Leaving out the pictures, print exactly the lines from the one holding "Open the D3D menu" to the last line of the entries below, both included, and nothing more.

*** Opening DATA ***

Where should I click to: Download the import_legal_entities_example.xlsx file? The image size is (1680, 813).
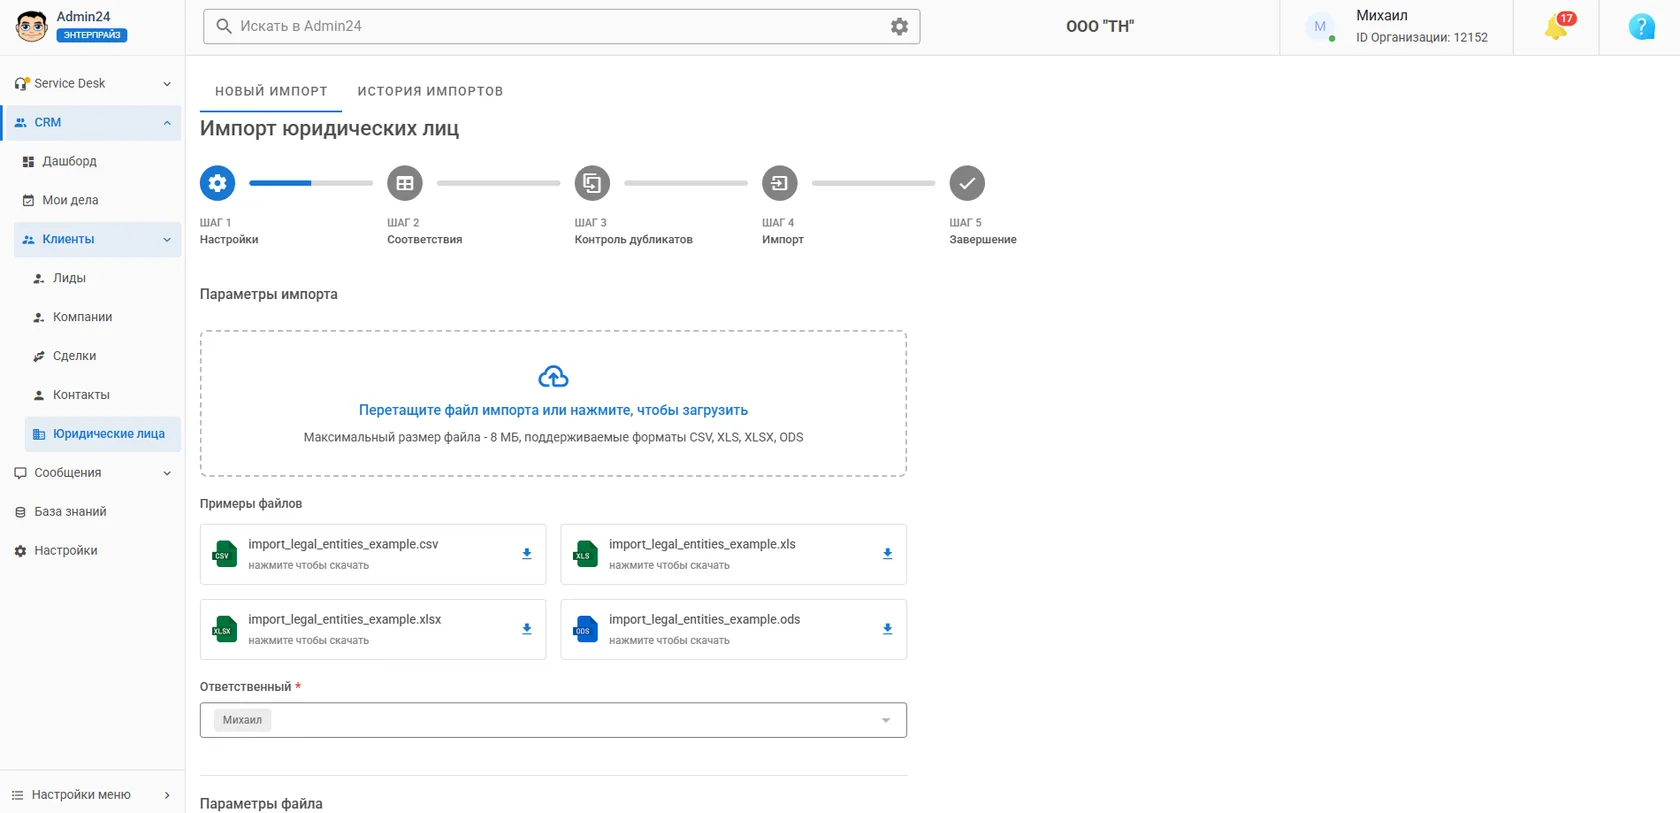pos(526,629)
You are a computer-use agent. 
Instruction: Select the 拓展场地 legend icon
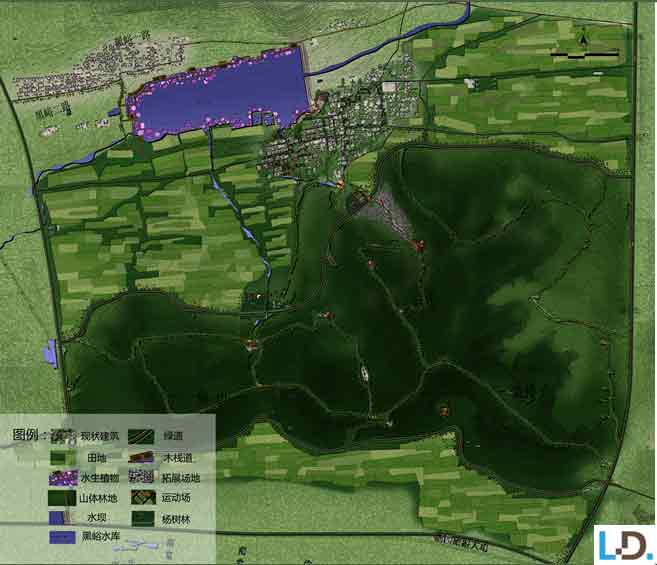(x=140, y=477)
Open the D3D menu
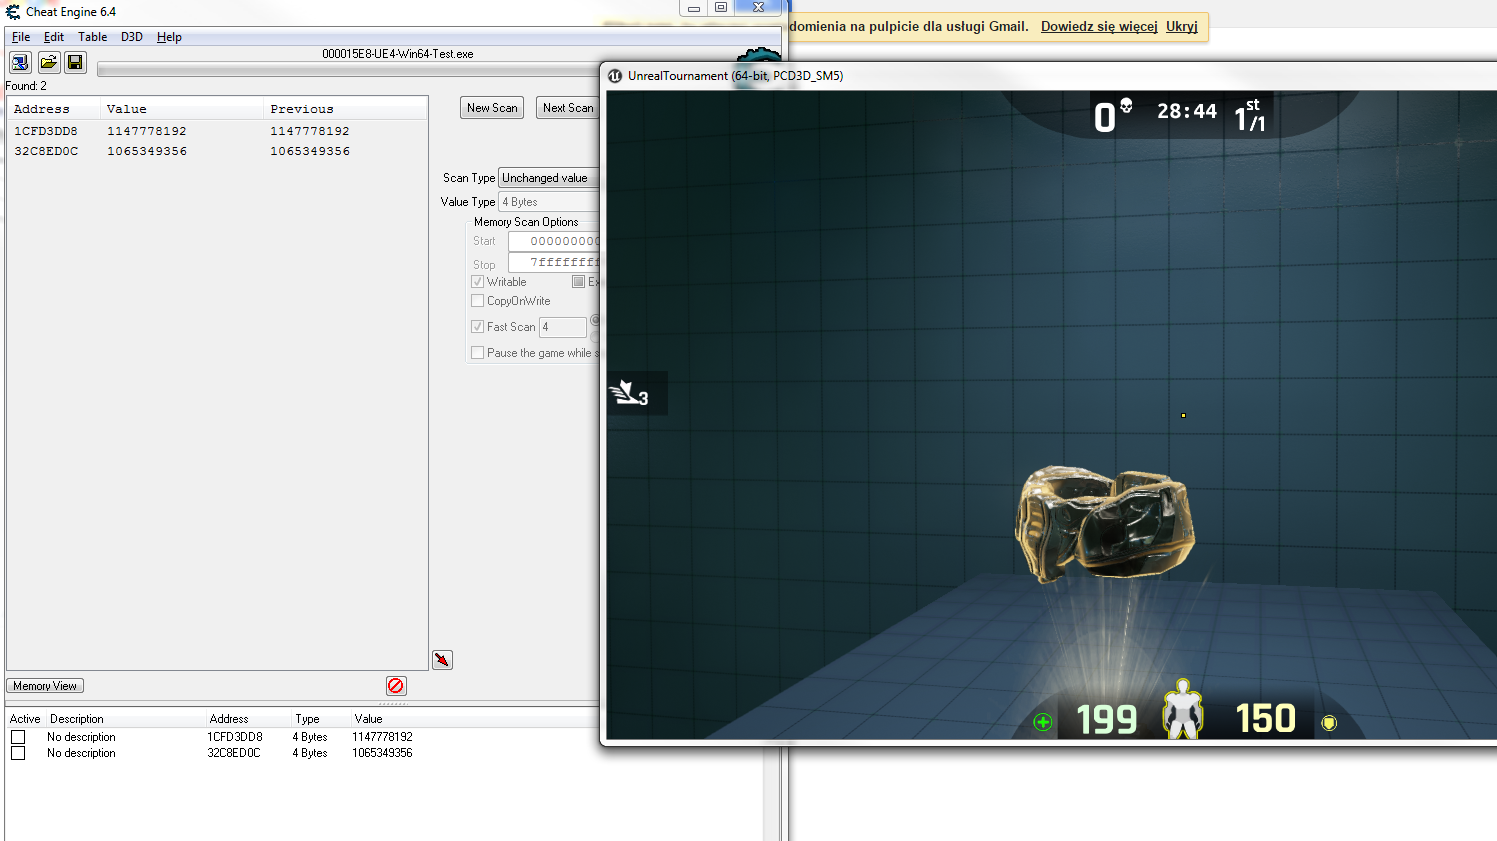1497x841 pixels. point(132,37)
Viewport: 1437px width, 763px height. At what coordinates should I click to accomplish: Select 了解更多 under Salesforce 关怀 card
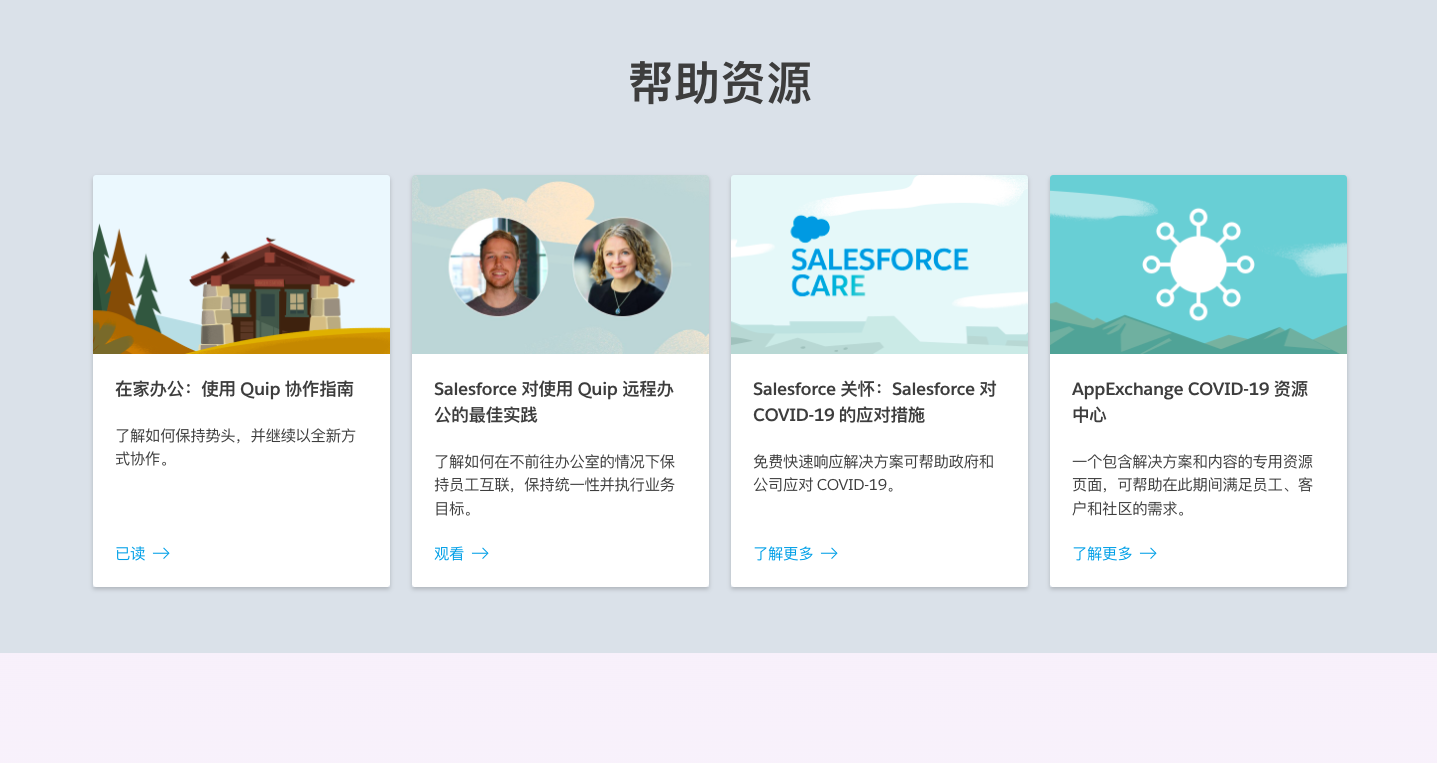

*** Closing DATA ***

SOLUTION TO THIS TASK -
Open the D3D menu
1497x841 pixels. point(132,37)
Viewport: 1437px width, 763px height. At what coordinates should I click to accomplish: Select 了解更多 under Salesforce 关怀 card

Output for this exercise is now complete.